WHEREAS, Executive previously was President of Halifax National Bank (“Halifax”);
WHEREAS, Executive and Halifax entered into an employment agreement dated January 9, 2007 (“Xxxxxx Employment Agreement”);
WHEREAS, Halifax National Bank was the wholly owned subsidiary of HNB Bancorp, Inc.;
WHEREAS, First Perry Bancorp, Inc. (“First Perry”) and HNB Bancorp, Inc. (“HNB”) entered into an Agreement and Plan of Consolidation dated on or about June 18, 2008 (“Consolidation Agreement”) pursuant to which First Perry and HNB consolidated into Corporation, a Pennsylvania business corporation (the “Consolidation”) on December 31, 2008;
WHEREAS, the Parties disagree with regard to Executive’s rights to benefits under his Employment Agreement;
WHEREAS, the Parties acknowledge that litigating their differences will not be in the best interests of either Party;
WHEREAS, the Parties wish to resolve their differences, terminate the Employment Agreement and enter into this Release Agreement; and
NOW THEREFORE, in consideration of the foregoing and other good and valuable consideration the receipt and sufficiency of which is hereby acknowledged, and intending to be legally bound, it is agreed as follows:
1. Termination of Xxxxxx Employment Agreement. Executive, Corporation, and Bank hereby mutually agree that the Xxxxxx Employment Agreement shall terminate and be cancelled absolutely as of December 31, 2008. Neither Executive nor Corporation, Bank, Halifax, HNB nor their successors shall have any further rights or obligations under the Xxxxxx Employment Agreement.

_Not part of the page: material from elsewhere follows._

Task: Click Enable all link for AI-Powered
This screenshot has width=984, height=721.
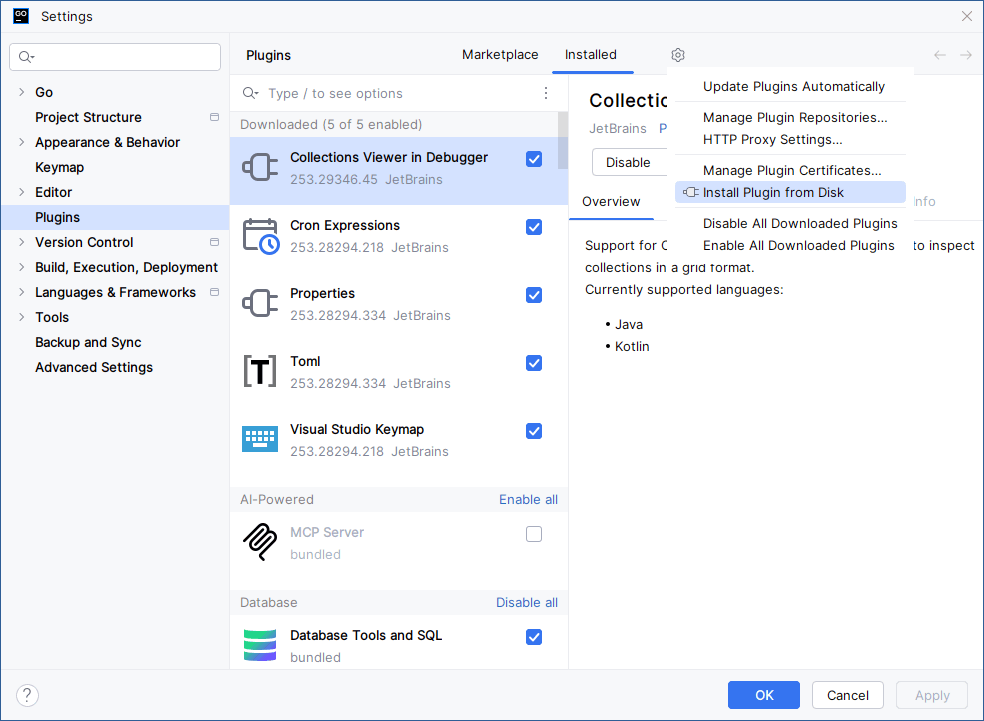Action: (x=528, y=499)
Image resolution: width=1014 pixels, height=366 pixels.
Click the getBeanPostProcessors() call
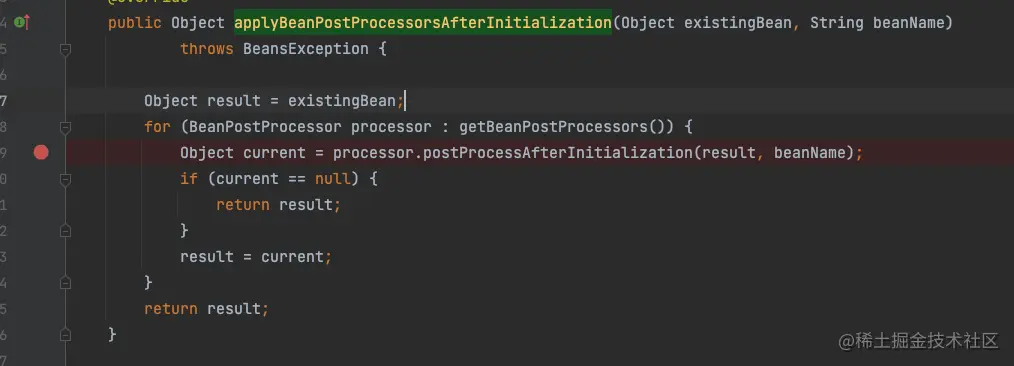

2. Consideration. In consideration of signing this Release Agreement and releasing Corporation, Bank, HNB, and Halifax as further provide in Paragraph 3 of this Agreement, Bank shall pay Executive an amount equal to $170,000 minus applicable taxes and deductions, payable in biweekly installments, commencing within fourteen days of the date the Revocation Period terminates and with the last installment being paid no later than December 31, 2010. In determining the amount of biweekly payments to be paid, Bank shall assume that this Release Agreement commenced on January 1, 2009, and shall pay Executive in a lump sum, an amount equal to that amount which would have accrued from January 1, 2009, through the date of execution of this Release Agreement within fourteen (14) days of the date that the Revocation Period terminates.
3. Release and Waiver.
Executive, on behalf of himself, his heirs and assigns, irrevocably and unconditionally releases First Xxxxx, Marysville, HNB, Halifax, Corporation and Bank and their respective predecessors, successors, affiliates, subsidiaries, parents, partners, shareholders, directors, officers, agents, employees, attorneys, and all other persons or entities who could be said to be jointly or severally liable with them from all claims, controversies, liabilities, demands, causes of action, debts, obligations, promises, acts, agreements, and damages of whatever kind or nature, whether known or unknown, suspected or unsuspected, foreseen or unforeseen, liquidated or contingent, related to Executive’s employment, termination of employment, Xxxxxx Employment Agreement or termination thereof, including but not limited to, any and all claims for breach of express or implied contract or covenant of good faith and fair dealing (whether written or oral), all claims for retaliation or violation of public policy, breach of promise, detrimental reliance or tort (e.g. intentional infliction of emotional distress, defamation, wrongful termination, interference with contractual or advantageous relationship, etc),
whether based on common law or otherwise; all claims arising under Title VII of the Civil Rights Act of 1964, as amended; the Age Discrimination in Employment Act; the Federal Older Workers Benefit Protection Act, any Whistleblower provision of any statute or law, the Americans with Disabilities Act; the Employee Retirement Income Security Act of 1974, any other statute, regulation or law or amendments thereto, claims for emotional distress, mental anguish, personal injury, loss of consortium; any and all claims that may be asserted on Executive’s behalf by others (including the Equal Employment Opportunity Commission); or any other federal, state or local laws or regulations relating to employment or benefits associated with Executive’s employment. The Parties agree that nothing in this Section 3 shall apply to and nothing in this Release Agreement shall constitute a release or waiver of any rights or claims arising under the SERP referenced in Section 8 of this Release Agreement.
4. Acceptance Period.
The following notice is included in this Release Agreement as required by the Older Workers Benefit Protection Act:
You have up to twenty-one (21) days from the date of receipt of this release to accept the terms of this release, although you may accept it at any time within those twenty-one (21) days. You are advised to consult with an attorney regarding this release.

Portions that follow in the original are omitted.